Screenshot and document pointing data
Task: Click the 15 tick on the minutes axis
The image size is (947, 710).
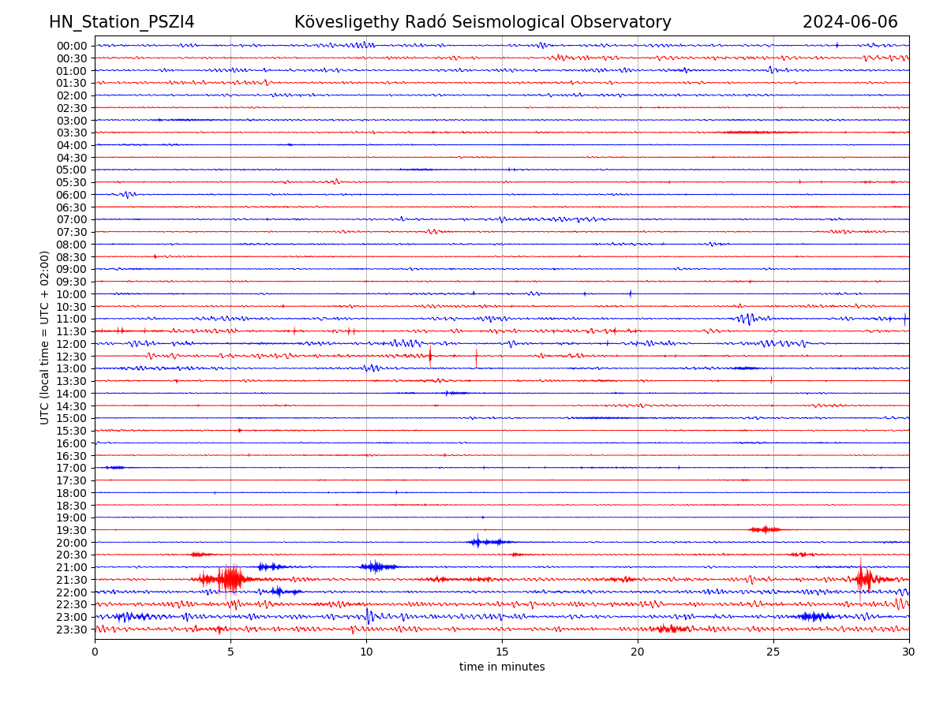Action: tap(502, 652)
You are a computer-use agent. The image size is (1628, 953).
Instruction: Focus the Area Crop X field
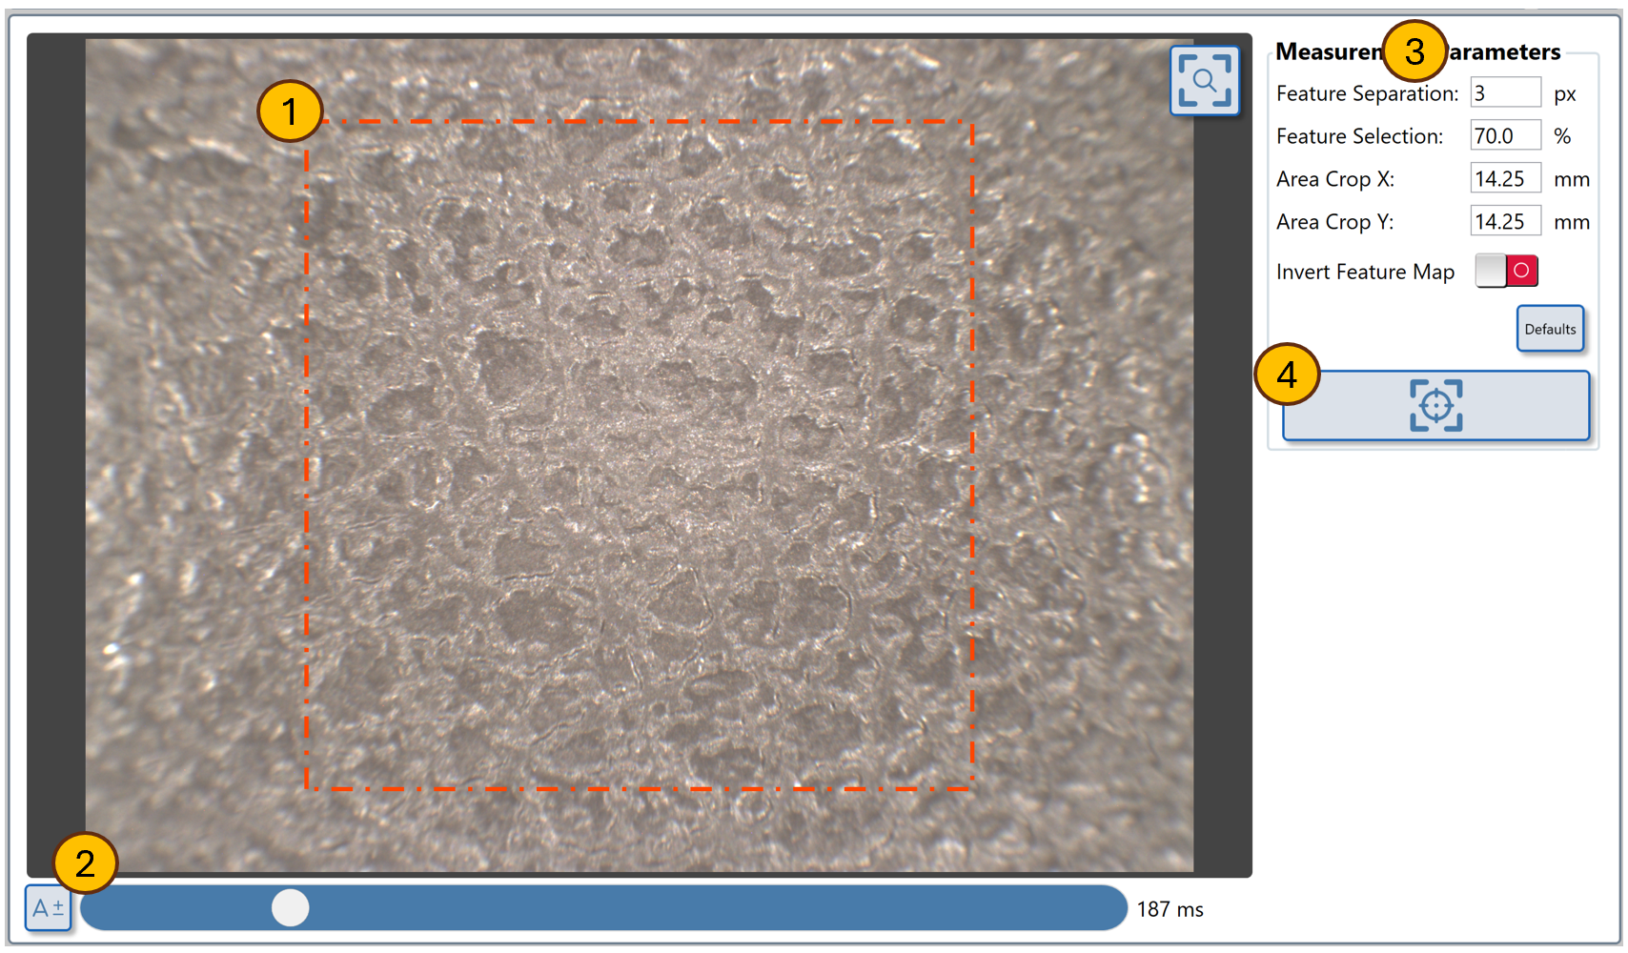(1504, 179)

§ WRITTEN REQUEST
Format every line in the entries above as a numbered list, leaving out blank lines. Omit the pictures from your answer.

§ FULL OUTPUT
1. Task: Click the 15 tick on the minutes axis
2. The image size is (947, 710).
3. Action: tap(502, 652)
4. You are a computer-use agent. The image size is (1628, 953).
5. Instruction: Focus the Area Crop X field
6. (1504, 179)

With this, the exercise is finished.